• The request
For each statement, answer yes or no on whether it agrees with the blog post about the macro debate, and quote the words from the post that decide it. 1. The Bernanke comments were made at a full employment event. 2. Summers provides all the relevant links. 3. The trade deficits are described as persistent and large.

• Supplied text
►

A Fascinating Debate in the Macro Blogosphere
Jared Bernstein | On the Economy | April 2nd, 2015
The macro blogosphere is on fire, as Bernanke, Summers, and Krugman are having a fascinating discussion that starts with secular stagnation (persistently weak demand, even in expansions), adds a strong dose of international trade with an emphasis on the Bernanke savings glut observations, and thus speaks to a lot of what we think about here at OTE.
Read it yourself—PK provides all the relevant links—but let me amplify a few points that struck me as particularly germane. I will also claim some ownership as the Bernanke comments were made at our full employment event and I’ve tried (along with many others) to raise/amplify the international dimension of this in terms of our persistent and large trade deficits—which result in part from Bernanke’s savings glut—as a significant barrier to full employment.

◄

• Source data
►

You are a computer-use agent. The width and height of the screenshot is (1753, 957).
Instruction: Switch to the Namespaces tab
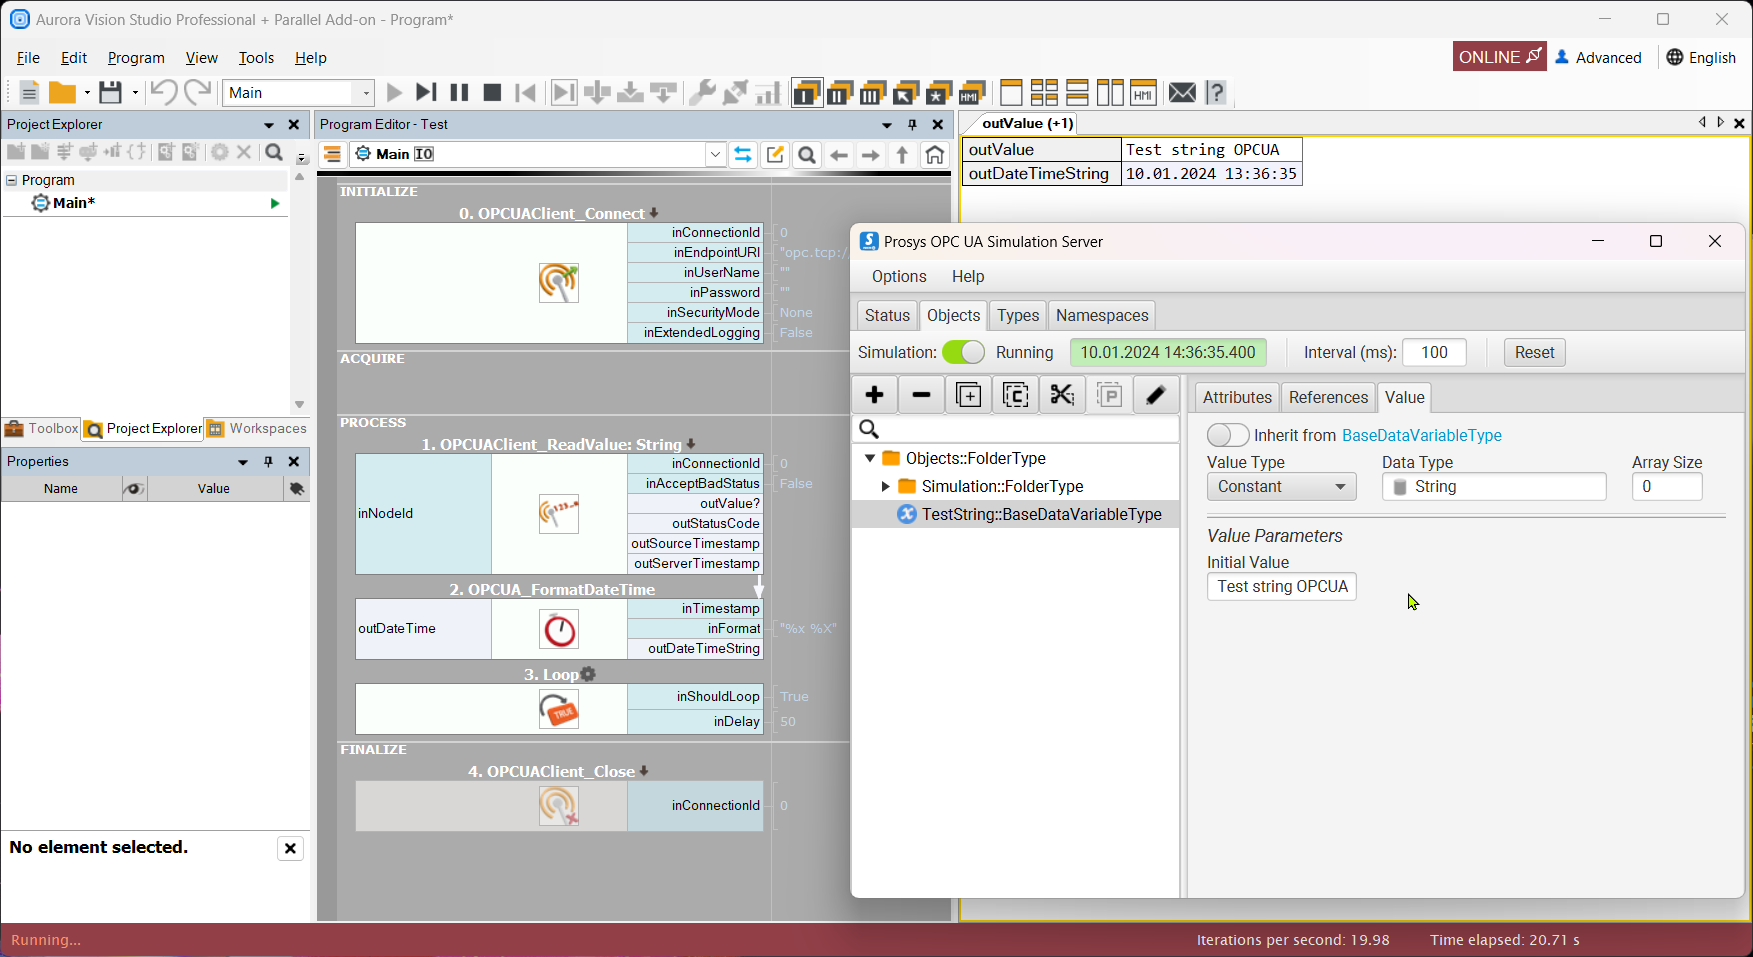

◄

• Output below
1. Yes: "the Bernanke comments were made at our full employment event"
2. No: "PK provides all the relevant links"
3. Yes: "our persistent and large trade deficits"